* Aim
Recast every line of the records below as a Markdown table with two columns, Row and Record line, numbering the rows in order and leaving out blank lines.

* Records for the exercise
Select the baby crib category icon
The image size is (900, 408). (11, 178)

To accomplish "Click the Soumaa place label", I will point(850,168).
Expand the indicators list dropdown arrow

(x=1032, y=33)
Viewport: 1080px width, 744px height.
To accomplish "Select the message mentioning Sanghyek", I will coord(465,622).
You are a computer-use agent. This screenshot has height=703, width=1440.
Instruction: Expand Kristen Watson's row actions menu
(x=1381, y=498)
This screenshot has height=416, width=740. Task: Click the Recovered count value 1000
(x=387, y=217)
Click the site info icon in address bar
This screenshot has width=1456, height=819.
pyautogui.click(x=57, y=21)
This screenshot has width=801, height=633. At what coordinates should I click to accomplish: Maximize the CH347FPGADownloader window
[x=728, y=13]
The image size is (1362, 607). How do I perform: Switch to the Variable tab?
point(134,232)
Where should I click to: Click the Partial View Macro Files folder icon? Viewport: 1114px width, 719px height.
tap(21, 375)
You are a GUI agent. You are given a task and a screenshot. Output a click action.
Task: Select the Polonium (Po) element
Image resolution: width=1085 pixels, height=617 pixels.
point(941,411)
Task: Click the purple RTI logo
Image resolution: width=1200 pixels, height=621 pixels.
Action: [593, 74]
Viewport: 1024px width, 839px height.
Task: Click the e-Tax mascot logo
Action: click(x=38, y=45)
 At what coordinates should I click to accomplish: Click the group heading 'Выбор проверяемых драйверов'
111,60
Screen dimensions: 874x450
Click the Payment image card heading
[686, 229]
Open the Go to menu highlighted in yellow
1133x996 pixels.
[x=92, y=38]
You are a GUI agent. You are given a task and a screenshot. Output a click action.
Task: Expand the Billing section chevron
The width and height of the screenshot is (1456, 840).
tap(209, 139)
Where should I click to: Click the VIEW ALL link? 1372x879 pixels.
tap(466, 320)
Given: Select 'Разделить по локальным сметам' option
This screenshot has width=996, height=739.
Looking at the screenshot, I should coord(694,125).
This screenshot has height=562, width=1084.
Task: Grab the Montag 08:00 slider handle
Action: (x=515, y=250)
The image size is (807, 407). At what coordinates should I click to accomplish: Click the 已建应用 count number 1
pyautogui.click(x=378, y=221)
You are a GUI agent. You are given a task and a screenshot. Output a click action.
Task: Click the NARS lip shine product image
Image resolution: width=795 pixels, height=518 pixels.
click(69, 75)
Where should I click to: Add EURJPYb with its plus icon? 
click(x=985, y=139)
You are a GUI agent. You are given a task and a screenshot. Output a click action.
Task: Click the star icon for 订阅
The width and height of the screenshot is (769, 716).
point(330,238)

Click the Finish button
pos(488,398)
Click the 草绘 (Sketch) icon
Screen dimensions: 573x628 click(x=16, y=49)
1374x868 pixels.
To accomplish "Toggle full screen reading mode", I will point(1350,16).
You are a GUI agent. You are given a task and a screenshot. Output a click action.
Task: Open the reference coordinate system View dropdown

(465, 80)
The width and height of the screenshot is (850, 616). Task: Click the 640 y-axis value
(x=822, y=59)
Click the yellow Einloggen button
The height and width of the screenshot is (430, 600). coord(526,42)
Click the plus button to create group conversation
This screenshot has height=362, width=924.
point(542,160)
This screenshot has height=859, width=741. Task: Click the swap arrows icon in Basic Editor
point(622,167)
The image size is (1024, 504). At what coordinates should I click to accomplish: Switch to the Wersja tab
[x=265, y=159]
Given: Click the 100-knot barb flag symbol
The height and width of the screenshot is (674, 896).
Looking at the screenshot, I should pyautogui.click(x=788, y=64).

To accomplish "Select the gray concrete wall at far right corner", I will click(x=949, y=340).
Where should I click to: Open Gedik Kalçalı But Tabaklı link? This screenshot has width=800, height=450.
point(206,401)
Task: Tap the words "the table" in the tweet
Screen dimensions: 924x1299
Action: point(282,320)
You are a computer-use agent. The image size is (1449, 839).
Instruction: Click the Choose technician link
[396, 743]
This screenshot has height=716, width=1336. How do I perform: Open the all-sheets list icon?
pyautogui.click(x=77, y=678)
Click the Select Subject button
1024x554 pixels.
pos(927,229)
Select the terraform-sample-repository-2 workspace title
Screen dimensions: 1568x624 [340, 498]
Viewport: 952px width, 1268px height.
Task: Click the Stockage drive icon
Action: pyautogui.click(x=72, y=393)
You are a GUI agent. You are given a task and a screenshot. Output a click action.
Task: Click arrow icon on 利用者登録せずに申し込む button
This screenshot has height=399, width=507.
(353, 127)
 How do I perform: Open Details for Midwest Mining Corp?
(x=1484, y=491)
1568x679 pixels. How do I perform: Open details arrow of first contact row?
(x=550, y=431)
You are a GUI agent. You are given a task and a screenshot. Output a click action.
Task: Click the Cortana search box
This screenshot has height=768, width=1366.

* Output of the task
| Row | Record line |
|---|---|
| 1 | Select the baby crib category icon |
| 2 | The image size is (900, 408). (11, 178) |
| 3 | To accomplish "Click the Soumaa place label", I will point(850,168). |
| 4 | Expand the indicators list dropdown arrow |
| 5 | (x=1032, y=33) |
| 6 | Viewport: 1080px width, 744px height. |
| 7 | To accomplish "Select the message mentioning Sanghyek", I will coord(465,622). |
| 8 | You are a computer-use agent. This screenshot has height=703, width=1440. |
| 9 | Instruction: Expand Kristen Watson's row actions menu |
| 10 | (x=1381, y=498) |
| 11 | This screenshot has height=416, width=740. Task: Click the Recovered count value 1000 |
| 12 | (x=387, y=217) |
| 13 | Click the site info icon in address bar |
| 14 | This screenshot has width=1456, height=819. |
| 15 | pyautogui.click(x=57, y=21) |
| 16 | This screenshot has width=801, height=633. At what coordinates should I click to accomplish: Maximize the CH347FPGADownloader window |
| 17 | [x=728, y=13] |
| 18 | The image size is (1362, 607). How do I perform: Switch to the Variable tab? |
| 19 | point(134,232) |
| 20 | Where should I click to: Click the Partial View Macro Files folder icon? Viewport: 1114px width, 719px height. |
| 21 | tap(21, 375) |
| 22 | You are a GUI agent. You are given a task and a screenshot. Output a click action. |
| 23 | Task: Select the Polonium (Po) element |
| 24 | Image resolution: width=1085 pixels, height=617 pixels. |
| 25 | point(941,411) |
| 26 | Task: Click the purple RTI logo |
| 27 | Image resolution: width=1200 pixels, height=621 pixels. |
| 28 | Action: [593, 74] |
| 29 | Viewport: 1024px width, 839px height. |
| 30 | Task: Click the e-Tax mascot logo |
| 31 | Action: click(x=38, y=45) |
| 32 |  At what coordinates should I click to accomplish: Click the group heading 'Выбор проверяемых драйверов' |
| 33 | 111,60 |
| 34 | Screen dimensions: 874x450 |
| 35 | Click the Payment image card heading |
| 36 | [686, 229] |
| 37 | Open the Go to menu highlighted in yellow |
| 38 | 1133x996 pixels. |
| 39 | [x=92, y=38] |
| 40 | You are a GUI agent. You are given a task and a screenshot. Output a click action. |
| 41 | Task: Expand the Billing section chevron |
| 42 | The width and height of the screenshot is (1456, 840). |
| 43 | tap(209, 139) |
| 44 | Where should I click to: Click the VIEW ALL link? 1372x879 pixels. |
| 45 | tap(466, 320) |
| 46 | Given: Select 'Разделить по локальным сметам' option |
| 47 | This screenshot has width=996, height=739. |
| 48 | Looking at the screenshot, I should coord(694,125). |
| 49 | This screenshot has height=562, width=1084. |
| 50 | Task: Grab the Montag 08:00 slider handle |
| 51 | Action: (x=515, y=250) |
| 52 | The image size is (807, 407). At what coordinates should I click to accomplish: Click the 已建应用 count number 1 |
| 53 | pyautogui.click(x=378, y=221) |
| 54 | You are a GUI agent. You are given a task and a screenshot. Output a click action. |
| 55 | Task: Click the NARS lip shine product image |
| 56 | Image resolution: width=795 pixels, height=518 pixels. |
| 57 | click(69, 75) |
| 58 | Where should I click to: Add EURJPYb with its plus icon?  |
| 59 | click(x=985, y=139) |
| 60 | You are a GUI agent. You are given a task and a screenshot. Output a click action. |
| 61 | Task: Click the star icon for 订阅 |
| 62 | The width and height of the screenshot is (769, 716). |
| 63 | point(330,238) |
| 64 | Click the Finish button |
| 65 | pos(488,398) |
| 66 | Click the 草绘 (Sketch) icon |
| 67 | Screen dimensions: 573x628 click(x=16, y=49) |
| 68 | 1374x868 pixels. |
| 69 | To accomplish "Toggle full screen reading mode", I will point(1350,16). |
| 70 | You are a GUI agent. You are given a task and a screenshot. Output a click action. |
| 71 | Task: Open the reference coordinate system View dropdown |
| 72 | (465, 80) |
| 73 | The width and height of the screenshot is (850, 616). Task: Click the 640 y-axis value |
| 74 | (x=822, y=59) |
| 75 | Click the yellow Einloggen button |
| 76 | The height and width of the screenshot is (430, 600). coord(526,42) |
| 77 | Click the plus button to create group conversation |
| 78 | This screenshot has height=362, width=924. |
| 79 | point(542,160) |
| 80 | This screenshot has height=859, width=741. Task: Click the swap arrows icon in Basic Editor |
| 81 | point(622,167) |
| 82 | The image size is (1024, 504). At what coordinates should I click to accomplish: Switch to the Wersja tab |
| 83 | [x=265, y=159] |
| 84 | Given: Click the 100-knot barb flag symbol |
| 85 | The height and width of the screenshot is (674, 896). |
| 86 | Looking at the screenshot, I should pyautogui.click(x=788, y=64). |
| 87 | To accomplish "Select the gray concrete wall at far right corner", I will click(x=949, y=340). |
| 88 | Where should I click to: Open Gedik Kalçalı But Tabaklı link? This screenshot has width=800, height=450. |
| 89 | point(206,401) |
| 90 | Task: Tap the words "the table" in the tweet |
| 91 | Screen dimensions: 924x1299 |
| 92 | Action: point(282,320) |
| 93 | You are a computer-use agent. The image size is (1449, 839). |
| 94 | Instruction: Click the Choose technician link |
| 95 | [396, 743] |
| 96 | This screenshot has height=716, width=1336. How do I perform: Open the all-sheets list icon? |
| 97 | pyautogui.click(x=77, y=678) |
| 98 | Click the Select Subject button |
| 99 | 1024x554 pixels. |
| 100 | pos(927,229) |
| 101 | Select the terraform-sample-repository-2 workspace title |
| 102 | Screen dimensions: 1568x624 [340, 498] |
| 103 | Viewport: 952px width, 1268px height. |
| 104 | Task: Click the Stockage drive icon |
| 105 | Action: pyautogui.click(x=72, y=393) |
| 106 | You are a GUI agent. You are given a task and a screenshot. Output a click action. |
| 107 | Task: Click arrow icon on 利用者登録せずに申し込む button |
| 108 | This screenshot has height=399, width=507. |
| 109 | (353, 127) |
| 110 |  How do I perform: Open Details for Midwest Mining Corp? |
| 111 | (x=1484, y=491) |
| 112 | 1568x679 pixels. How do I perform: Open details arrow of first contact row? |
| 113 | (x=550, y=431) |
| 114 | You are a GUI agent. You are given a task and a screenshot. Output a click action. |
| 115 | Task: Click the Cortana search box |
| 116 | This screenshot has height=768, width=1366. |